In the bivariate analyses, youth from the subgroups appeared to have fewer influencers. In the regression analyses, the lack of family influence on the decision to vote constituted a significant barrier for all groups, with the exception of unemployed youth.

Interventions with the Potential to Increase Electoral Participation

A regression analysis performed with the national random sample clearly demonstrated that both motivation and access barriers influence youth voting. The interventions with the most immediate potential to increase youth electoral participation are those that address access barriers. Increasing process knowledge, mitigating challenges associated with personal circumstances and removing administrative barriers to voting are all important.

Youth who have positive attitudes toward politics and democracy, and who are interested in and knowledgeable about politics, were more likely to vote than less motivated youth. Although increasing youth motivation to vote is more difficult than mitigating access barriers, there are still actions that can be taken to reduce these barriers in the long term.


Studies on voting behaviour have emphasized three key reasons why people choose not to be politically active: because they cannot, because they do not want to be and because nobody asked. Interventions with the potential to target access barriers include:

  • Increasing the information provided to youth about how, when and where to vote.
  • Increasing awareness of methods of voting other than going to the polling station, especially for youth with disabilities and youth in rural localities.
  • Reviewing processes for distributing the VIC to increase the extent to which these cards reach youth, especially youth who are very mobile.
  • Considering the location of polling stations (placing them where youth non-voters are likely to be) and finding ways to make them more welcoming to youth.
  • Developing strategies to ensure that polling stations are "child-friendly" to mitigate access barriers for parents.
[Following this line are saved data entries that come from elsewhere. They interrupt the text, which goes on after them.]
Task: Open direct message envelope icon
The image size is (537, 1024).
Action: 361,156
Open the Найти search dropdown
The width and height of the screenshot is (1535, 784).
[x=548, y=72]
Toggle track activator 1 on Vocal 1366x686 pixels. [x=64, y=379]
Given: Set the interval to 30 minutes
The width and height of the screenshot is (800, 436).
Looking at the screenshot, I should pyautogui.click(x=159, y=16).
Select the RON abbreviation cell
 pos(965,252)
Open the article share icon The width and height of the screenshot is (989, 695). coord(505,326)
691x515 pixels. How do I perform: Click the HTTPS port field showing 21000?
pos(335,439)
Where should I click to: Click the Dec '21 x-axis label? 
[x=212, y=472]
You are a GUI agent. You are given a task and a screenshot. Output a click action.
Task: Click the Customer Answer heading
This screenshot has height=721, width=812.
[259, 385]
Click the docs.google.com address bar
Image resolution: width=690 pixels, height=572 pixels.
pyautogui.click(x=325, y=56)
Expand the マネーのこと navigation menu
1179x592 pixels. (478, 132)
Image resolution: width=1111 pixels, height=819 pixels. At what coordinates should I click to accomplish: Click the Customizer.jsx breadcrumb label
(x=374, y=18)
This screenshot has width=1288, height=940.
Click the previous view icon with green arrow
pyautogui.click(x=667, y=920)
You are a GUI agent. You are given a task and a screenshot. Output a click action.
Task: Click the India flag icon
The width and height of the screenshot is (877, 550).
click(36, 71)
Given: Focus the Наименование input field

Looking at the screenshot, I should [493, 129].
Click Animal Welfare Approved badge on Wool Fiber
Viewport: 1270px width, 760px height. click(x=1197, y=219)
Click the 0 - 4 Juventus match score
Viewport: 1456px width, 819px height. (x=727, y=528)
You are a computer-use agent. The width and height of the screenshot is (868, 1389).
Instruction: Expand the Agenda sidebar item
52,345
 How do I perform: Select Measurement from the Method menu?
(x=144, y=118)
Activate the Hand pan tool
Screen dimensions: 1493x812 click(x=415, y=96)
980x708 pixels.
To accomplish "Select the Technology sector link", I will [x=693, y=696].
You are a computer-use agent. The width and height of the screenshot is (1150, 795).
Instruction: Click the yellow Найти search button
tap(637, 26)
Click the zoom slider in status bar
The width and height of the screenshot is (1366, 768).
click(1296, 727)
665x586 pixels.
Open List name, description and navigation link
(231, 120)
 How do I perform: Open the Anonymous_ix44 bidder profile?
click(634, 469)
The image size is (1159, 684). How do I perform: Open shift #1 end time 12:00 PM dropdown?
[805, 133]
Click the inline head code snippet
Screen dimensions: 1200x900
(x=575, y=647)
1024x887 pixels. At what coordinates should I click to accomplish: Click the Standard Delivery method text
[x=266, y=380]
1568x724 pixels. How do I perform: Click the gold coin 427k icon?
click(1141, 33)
Interventions mitigating motivation barriers also have the potential to increase youth voter turnout. Suggestions include:

  • Developing targeted youth communication strategies and educational products to increase knowledge about politics, democracy and citizenship in Canada.
  • Providing information about politics and democracy relevant to youth, particularly youth in the subgroups.

In developing interventions, Elections Canada must take into account the characteristics and circumstances of youth non-voters, including lower educational attainment and the barriers associated with specific subgroups. Targeted interventions could also be developed based on the demographic profiles of youth and youth subgroups in different ridings. In this context, this report provides recommendations on tailoring interventions to address the access and motivation barriers of non-voters in general and non-voters in each subgroup. This report also provides recommendations on directing communication efforts to specific websites that youth with lower educational levels are likely to visit.

Influencers have the potential to motivate youth to vote by providing reasons to vote, "asking" them to vote and telling them how to do so. The National Youth Survey found that other stakeholders have a role to play in influencing and mobilizing youth. Key influencers were identified as family, politicians in general and the media. Further information is required to understand how to use influencers to increase youth voting participation.

Footnote 1 An estimated response rate includes an estimation of the number of refusals who would have been eligible to participate in the survey as most refusals occurred before eligibility could be determined.